よって、目を開く必要なんて、ほとんどない。文字を読むときでさえ、その文字が意味を成すために力を帯び、それを読み取ることが出来るため、目を開くことはない。なんかこう、書かれている文字からオーラみたいなモノを感じるのだ。細かくは説明出来ないが、事実、解る。
……目を開かない理由? それは、まぁ、別にどーでもいいじゃないか。ただ一つ言うならば、もう人の悪意なんてものを見るのはうんざりだ。
「そ、そうだな。うん、それで、だな……あー、私は、クラスのざわめきを静めてくるよ。私が呼んだら、入ってきてくれ」
「りょーかいです」
おざなりに答えておき、窓際にもたれておく。俺の答えに一応は満足したのか、担任教師・岩崎は教室の引き戸をガラッと開いた。なんかトロそうだけど、早く静めてくれるとありがたい。トロそうだけど。
五分は待っただろうか? 中の喧騒が止み、しばらくしてまた喧騒が戻ってきたところで、中から声をかけられる。おそらく、編入生がどんなヤツか、って話題で興奮しているんだろう。一応、帰国子女なワケだし、俺。
編入早々失敗するわけにもいかない。最初の挨拶は、しっかり成功させておこう。
一つ、深呼吸して、力を込めて引き戸に手をかける。そして、満を持して、気合をいれた状態で、引いた。
ガラッ! ヒュッ! バギィ!!
……イヤな音が響いた。力加減をミスったらしい。気合入れすぎだろ、五秒前の俺。八年前に無理矢理与えられたヴァンパイアの力は、やはり抑えづらい。
中の喧騒は完全に止み、唖然とした表情でこちらを見つめてくる生徒たち。これからお仲間になるコイツらは、そのバカ面を引っさげて沈黙を貫く。
なんか、しゃべって欲しかったり。
「……あー、今日からこのクラスの一員になった、有馬・L・慧人です。真ん中のLはフランスでの俺の名前で、リオネルっていいます。気軽に、リオって呼んでくれるとありがたい。別に、慧人の方で呼んでもいいぞ。その場合の愛称は、ケイってことで」
とりあえず、自己紹介してみたものの、生徒たちの反応はゼロに近い。……なんか、しゃべって欲しかったり。

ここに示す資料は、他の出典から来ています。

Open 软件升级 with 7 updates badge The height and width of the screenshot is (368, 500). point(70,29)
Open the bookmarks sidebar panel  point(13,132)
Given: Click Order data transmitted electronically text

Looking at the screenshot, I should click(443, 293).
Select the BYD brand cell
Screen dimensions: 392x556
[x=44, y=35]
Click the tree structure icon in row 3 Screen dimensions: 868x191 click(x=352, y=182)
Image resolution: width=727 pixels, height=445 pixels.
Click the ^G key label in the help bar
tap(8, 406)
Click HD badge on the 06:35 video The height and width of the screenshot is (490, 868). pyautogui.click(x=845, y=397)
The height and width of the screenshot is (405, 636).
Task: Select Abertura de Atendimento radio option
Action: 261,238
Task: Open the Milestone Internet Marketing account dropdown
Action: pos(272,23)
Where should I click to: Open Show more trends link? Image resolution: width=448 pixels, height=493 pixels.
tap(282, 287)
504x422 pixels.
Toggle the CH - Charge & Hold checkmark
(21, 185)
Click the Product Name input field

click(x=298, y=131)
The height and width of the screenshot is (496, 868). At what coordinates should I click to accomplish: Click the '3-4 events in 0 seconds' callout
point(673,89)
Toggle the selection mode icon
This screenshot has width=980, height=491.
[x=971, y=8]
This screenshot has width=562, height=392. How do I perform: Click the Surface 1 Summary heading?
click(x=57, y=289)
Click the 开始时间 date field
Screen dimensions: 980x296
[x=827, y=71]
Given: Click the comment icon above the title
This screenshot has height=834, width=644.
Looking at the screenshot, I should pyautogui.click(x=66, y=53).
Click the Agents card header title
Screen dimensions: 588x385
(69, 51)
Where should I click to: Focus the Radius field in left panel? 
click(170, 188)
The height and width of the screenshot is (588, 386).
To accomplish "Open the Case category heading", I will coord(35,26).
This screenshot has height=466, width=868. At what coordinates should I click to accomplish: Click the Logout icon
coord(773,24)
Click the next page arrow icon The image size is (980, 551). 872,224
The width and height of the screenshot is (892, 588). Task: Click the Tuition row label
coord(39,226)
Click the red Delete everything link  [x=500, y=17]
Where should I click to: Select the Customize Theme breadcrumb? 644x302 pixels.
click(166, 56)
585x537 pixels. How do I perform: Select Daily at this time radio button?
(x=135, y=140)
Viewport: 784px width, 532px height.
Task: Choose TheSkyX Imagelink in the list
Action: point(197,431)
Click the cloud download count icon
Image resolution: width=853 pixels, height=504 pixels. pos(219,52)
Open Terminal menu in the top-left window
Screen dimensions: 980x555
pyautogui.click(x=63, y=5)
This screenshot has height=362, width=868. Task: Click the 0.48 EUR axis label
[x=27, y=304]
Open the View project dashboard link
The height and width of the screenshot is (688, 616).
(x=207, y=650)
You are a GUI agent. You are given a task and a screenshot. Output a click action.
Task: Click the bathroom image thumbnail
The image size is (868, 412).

「ちなみに、俺は超糸目なだけで普通に見えてるんで。ほとんど閉じてるじゃん! みたいなツッコミはナシの方向で頼む。……えと、よろしく?」
微笑んでみても、無駄なようだ。……しゃべれよ。
……俺の日本での高校生活、一番最初からすっ飛ばして外したらしい。馬鹿力、怨むぜ…。